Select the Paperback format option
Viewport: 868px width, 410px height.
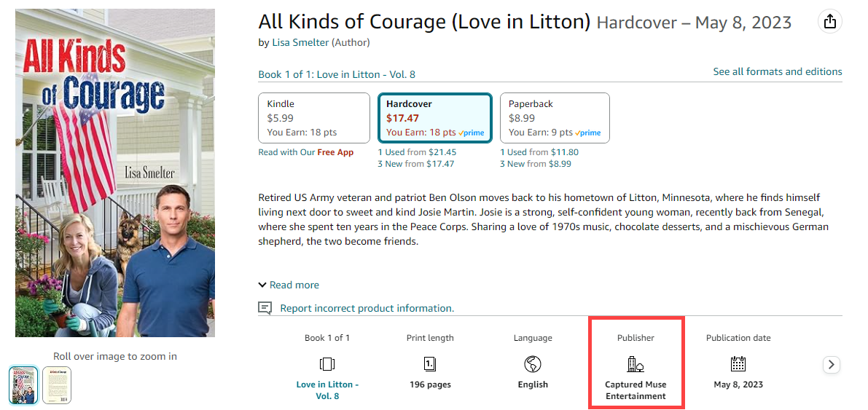[x=555, y=118]
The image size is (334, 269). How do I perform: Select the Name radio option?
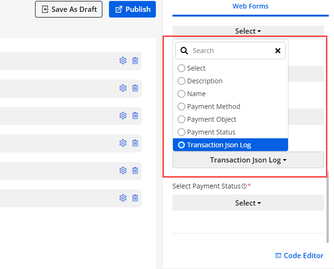coord(181,94)
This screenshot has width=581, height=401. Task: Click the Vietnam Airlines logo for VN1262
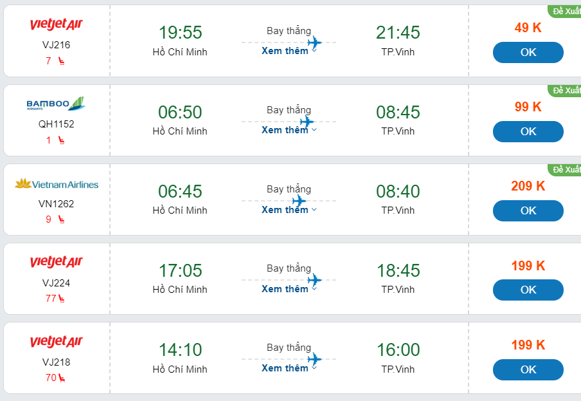(x=56, y=184)
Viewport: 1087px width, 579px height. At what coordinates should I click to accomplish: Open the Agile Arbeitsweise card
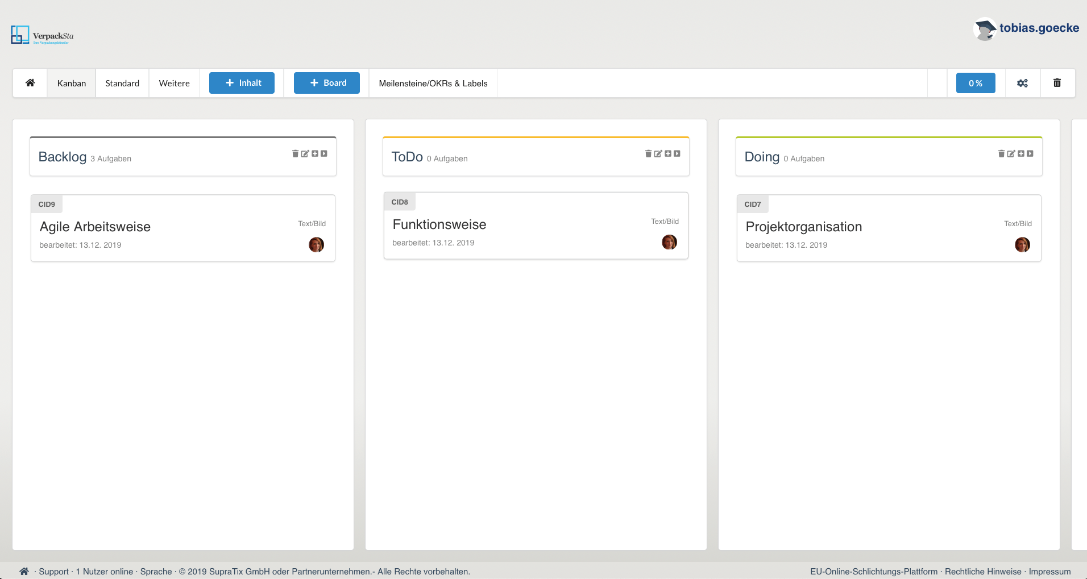(x=95, y=227)
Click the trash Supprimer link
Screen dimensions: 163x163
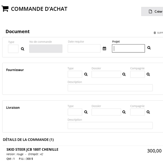tap(158, 33)
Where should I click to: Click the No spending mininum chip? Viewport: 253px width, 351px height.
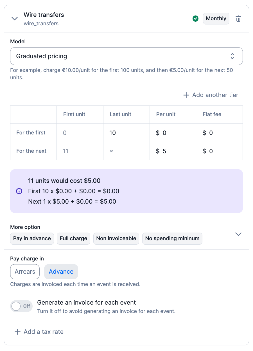point(172,239)
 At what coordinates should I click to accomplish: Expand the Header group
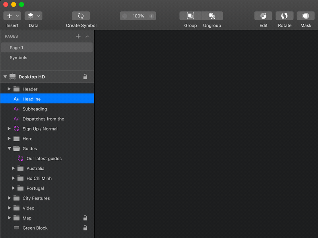tap(9, 89)
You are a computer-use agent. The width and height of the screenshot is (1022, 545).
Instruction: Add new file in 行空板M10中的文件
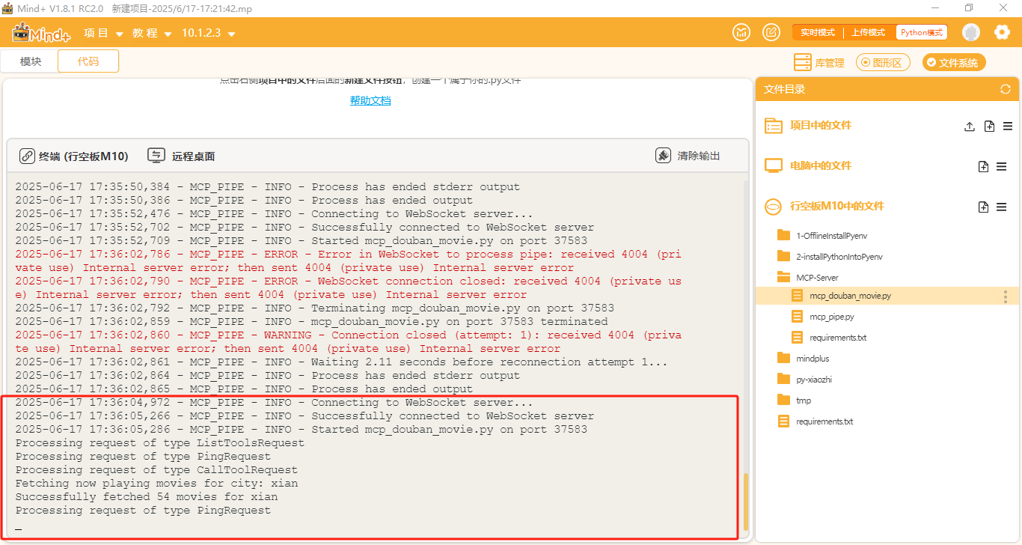click(x=983, y=207)
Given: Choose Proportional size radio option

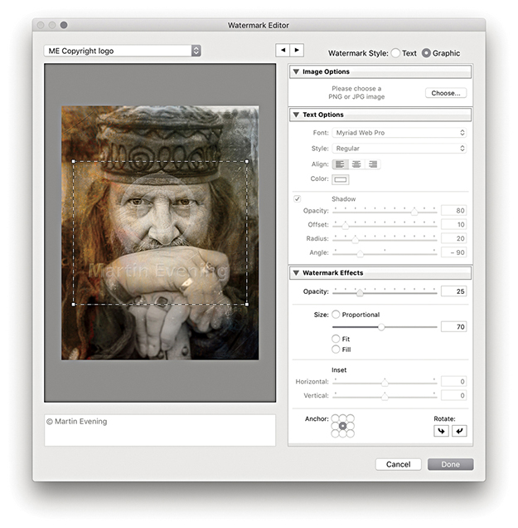Looking at the screenshot, I should (x=336, y=315).
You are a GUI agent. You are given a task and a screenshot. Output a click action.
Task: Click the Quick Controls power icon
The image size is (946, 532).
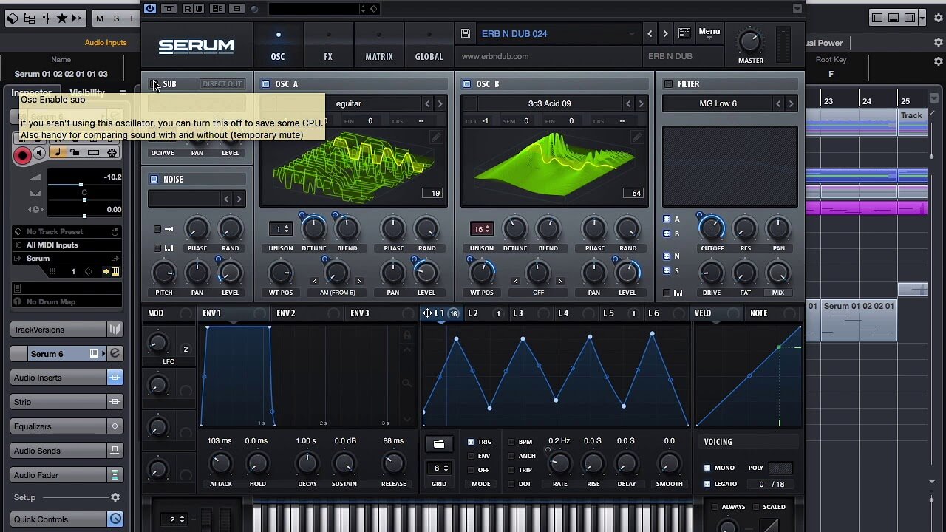pyautogui.click(x=115, y=519)
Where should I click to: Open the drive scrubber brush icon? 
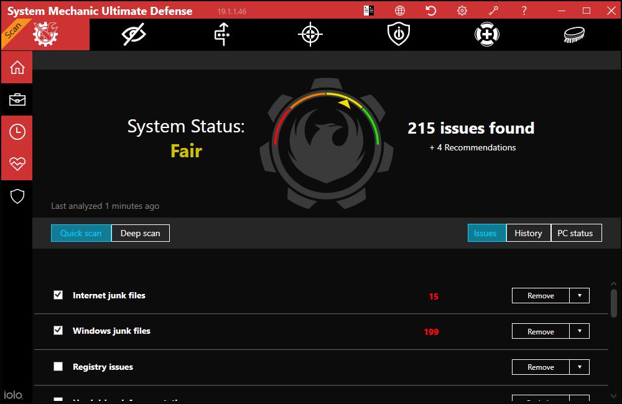(573, 34)
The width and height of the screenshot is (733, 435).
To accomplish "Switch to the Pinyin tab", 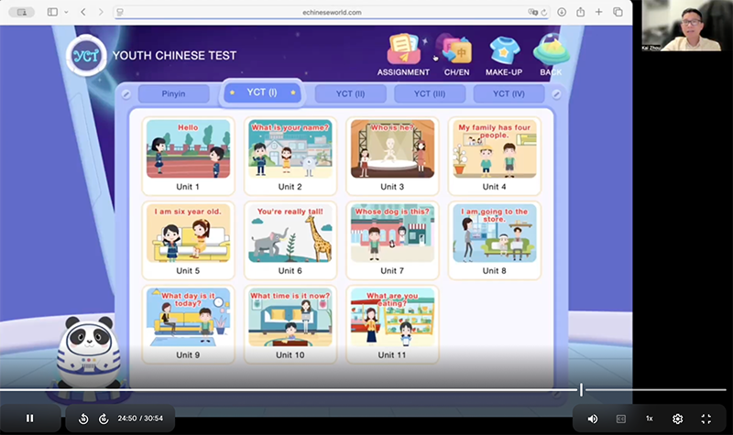I will [x=173, y=93].
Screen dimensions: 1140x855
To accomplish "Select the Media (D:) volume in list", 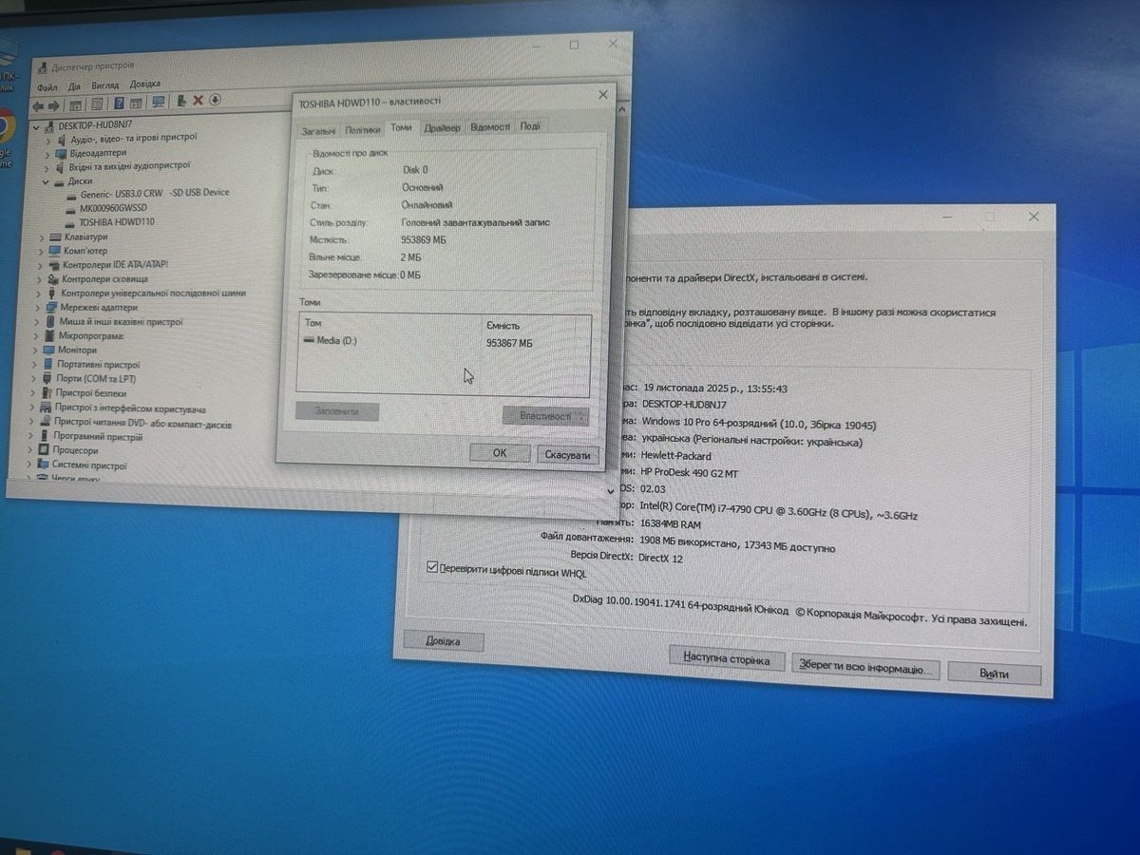I will [336, 340].
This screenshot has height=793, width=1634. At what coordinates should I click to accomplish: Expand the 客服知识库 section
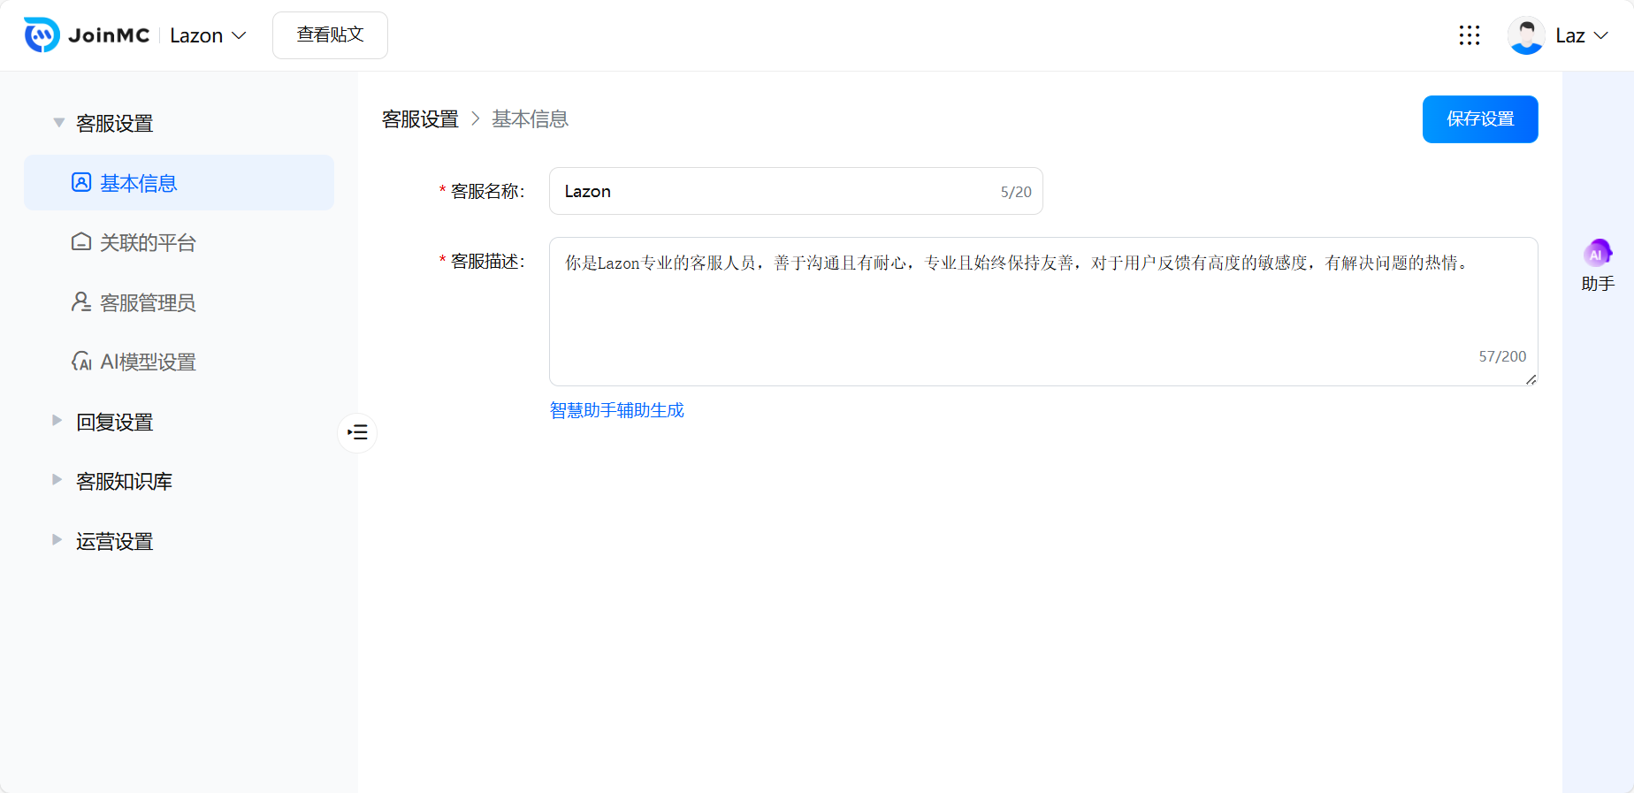(57, 480)
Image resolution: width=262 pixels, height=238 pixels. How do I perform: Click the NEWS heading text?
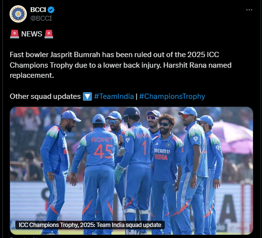[x=32, y=34]
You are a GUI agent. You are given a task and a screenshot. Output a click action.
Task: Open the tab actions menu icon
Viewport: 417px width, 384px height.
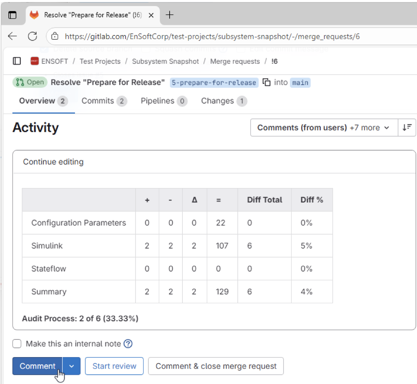tap(12, 15)
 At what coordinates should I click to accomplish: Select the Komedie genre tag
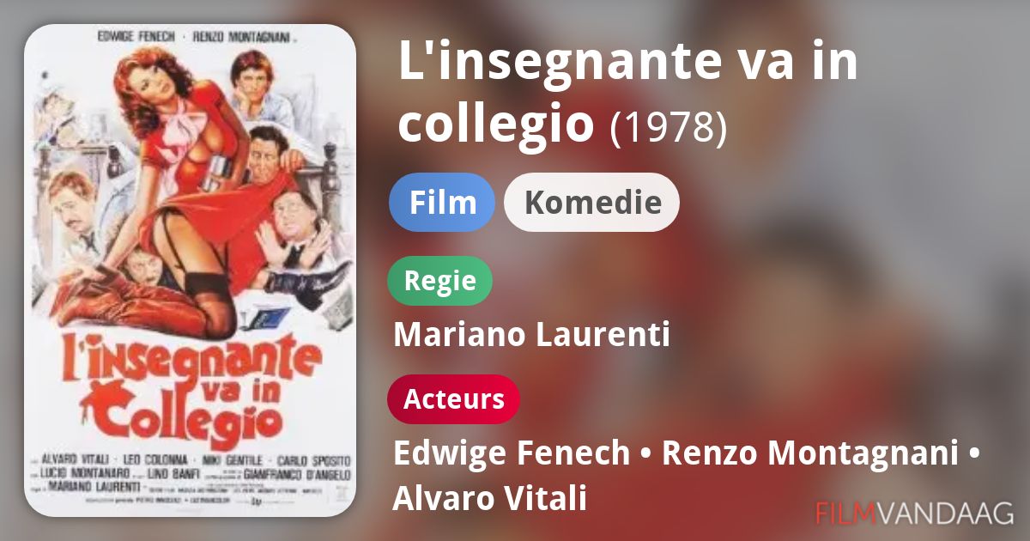(592, 203)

______________________________

Looking at the records above, extract only the lines from the one with "Viewport: 417px width, 384px height." through the last line, exactly, with the pictures left out.

### TASK SOLUTION
Viewport: 417px width, 384px height.
tap(12, 15)
 At what coordinates should I click to accomplish: Select the Komedie genre tag
(592, 203)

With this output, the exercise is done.